Records drawn from a dataset
+++

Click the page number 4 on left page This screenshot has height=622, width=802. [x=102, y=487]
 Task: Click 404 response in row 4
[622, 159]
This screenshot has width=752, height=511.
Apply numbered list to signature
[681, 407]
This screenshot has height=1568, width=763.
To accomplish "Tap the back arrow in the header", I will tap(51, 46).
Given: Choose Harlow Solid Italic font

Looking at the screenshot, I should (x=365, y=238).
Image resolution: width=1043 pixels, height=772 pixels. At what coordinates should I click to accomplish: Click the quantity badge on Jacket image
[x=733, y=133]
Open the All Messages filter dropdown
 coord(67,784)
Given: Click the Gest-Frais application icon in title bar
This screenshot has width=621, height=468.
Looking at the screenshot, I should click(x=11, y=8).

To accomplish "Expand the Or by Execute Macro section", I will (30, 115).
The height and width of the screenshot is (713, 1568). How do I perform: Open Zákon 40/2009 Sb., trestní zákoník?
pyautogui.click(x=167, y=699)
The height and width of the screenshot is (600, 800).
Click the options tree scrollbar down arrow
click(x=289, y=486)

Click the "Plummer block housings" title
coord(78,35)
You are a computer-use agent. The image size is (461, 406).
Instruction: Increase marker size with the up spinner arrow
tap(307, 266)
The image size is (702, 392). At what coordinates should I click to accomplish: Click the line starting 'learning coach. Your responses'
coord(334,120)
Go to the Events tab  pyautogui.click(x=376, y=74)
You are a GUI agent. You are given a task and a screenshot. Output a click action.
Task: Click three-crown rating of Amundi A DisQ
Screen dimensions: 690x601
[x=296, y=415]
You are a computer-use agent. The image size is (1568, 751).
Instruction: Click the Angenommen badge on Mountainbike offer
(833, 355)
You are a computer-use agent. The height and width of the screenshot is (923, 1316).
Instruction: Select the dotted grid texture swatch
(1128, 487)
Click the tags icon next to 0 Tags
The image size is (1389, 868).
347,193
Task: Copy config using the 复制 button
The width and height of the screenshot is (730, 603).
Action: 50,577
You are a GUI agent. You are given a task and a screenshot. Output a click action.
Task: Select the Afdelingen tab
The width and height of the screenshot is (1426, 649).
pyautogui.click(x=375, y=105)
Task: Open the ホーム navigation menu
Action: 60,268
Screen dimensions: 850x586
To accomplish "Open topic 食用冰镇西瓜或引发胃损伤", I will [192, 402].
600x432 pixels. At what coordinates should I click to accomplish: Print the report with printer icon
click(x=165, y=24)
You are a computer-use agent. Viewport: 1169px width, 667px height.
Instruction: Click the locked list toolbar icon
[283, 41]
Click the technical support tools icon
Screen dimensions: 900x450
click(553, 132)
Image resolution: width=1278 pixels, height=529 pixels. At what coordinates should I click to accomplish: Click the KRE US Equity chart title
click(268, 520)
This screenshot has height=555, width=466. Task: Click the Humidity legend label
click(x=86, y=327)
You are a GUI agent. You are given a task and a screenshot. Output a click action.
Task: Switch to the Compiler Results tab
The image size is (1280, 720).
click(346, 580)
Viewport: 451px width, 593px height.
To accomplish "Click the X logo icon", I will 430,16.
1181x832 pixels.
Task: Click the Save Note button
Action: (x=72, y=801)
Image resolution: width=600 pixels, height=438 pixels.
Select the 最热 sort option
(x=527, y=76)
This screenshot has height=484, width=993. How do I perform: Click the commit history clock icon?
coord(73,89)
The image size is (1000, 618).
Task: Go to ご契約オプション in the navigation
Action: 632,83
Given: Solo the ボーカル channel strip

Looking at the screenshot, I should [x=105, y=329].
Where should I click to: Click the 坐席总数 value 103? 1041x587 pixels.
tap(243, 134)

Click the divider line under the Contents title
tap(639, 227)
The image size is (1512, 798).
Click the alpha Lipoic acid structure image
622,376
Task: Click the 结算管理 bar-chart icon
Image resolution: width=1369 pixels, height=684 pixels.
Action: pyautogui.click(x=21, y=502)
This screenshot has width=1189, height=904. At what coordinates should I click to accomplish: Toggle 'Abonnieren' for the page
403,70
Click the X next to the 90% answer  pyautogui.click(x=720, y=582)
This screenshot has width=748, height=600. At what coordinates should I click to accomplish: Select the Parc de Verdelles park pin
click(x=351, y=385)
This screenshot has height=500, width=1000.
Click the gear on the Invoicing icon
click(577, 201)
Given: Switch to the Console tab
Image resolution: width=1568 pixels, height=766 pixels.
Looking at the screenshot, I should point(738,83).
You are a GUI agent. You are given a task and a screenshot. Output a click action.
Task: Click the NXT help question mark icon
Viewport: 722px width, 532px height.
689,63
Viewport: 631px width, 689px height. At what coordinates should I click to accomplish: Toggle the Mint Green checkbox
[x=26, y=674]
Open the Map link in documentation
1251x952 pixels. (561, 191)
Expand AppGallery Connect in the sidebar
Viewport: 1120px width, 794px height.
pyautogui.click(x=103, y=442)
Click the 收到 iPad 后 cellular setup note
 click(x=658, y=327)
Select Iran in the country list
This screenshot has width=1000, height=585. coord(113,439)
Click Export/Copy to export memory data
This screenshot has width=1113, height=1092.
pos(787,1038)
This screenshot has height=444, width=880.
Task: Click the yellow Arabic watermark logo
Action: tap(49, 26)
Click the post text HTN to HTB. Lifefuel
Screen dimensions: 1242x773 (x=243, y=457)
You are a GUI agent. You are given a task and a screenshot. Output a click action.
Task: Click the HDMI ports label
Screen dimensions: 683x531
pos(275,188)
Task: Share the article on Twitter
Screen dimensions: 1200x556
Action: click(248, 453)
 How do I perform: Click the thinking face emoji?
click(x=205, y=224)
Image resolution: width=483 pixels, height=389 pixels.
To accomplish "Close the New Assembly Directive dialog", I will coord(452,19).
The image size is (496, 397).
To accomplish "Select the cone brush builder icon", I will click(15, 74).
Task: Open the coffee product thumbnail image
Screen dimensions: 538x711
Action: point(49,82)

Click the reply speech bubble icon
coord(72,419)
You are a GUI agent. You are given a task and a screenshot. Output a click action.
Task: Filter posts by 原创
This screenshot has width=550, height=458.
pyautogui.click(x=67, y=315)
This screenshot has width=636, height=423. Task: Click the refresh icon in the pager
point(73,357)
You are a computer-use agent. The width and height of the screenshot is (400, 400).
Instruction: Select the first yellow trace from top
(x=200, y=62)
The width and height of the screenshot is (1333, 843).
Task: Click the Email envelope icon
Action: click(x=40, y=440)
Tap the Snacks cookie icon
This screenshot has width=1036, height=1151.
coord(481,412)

+++

• **TASK BRIEF**
Every line above that includes the word "Switch" should be listed.

• **SOLUTION**
Task: Switch to the Compiler Results tab
Given: Switch to the Console tab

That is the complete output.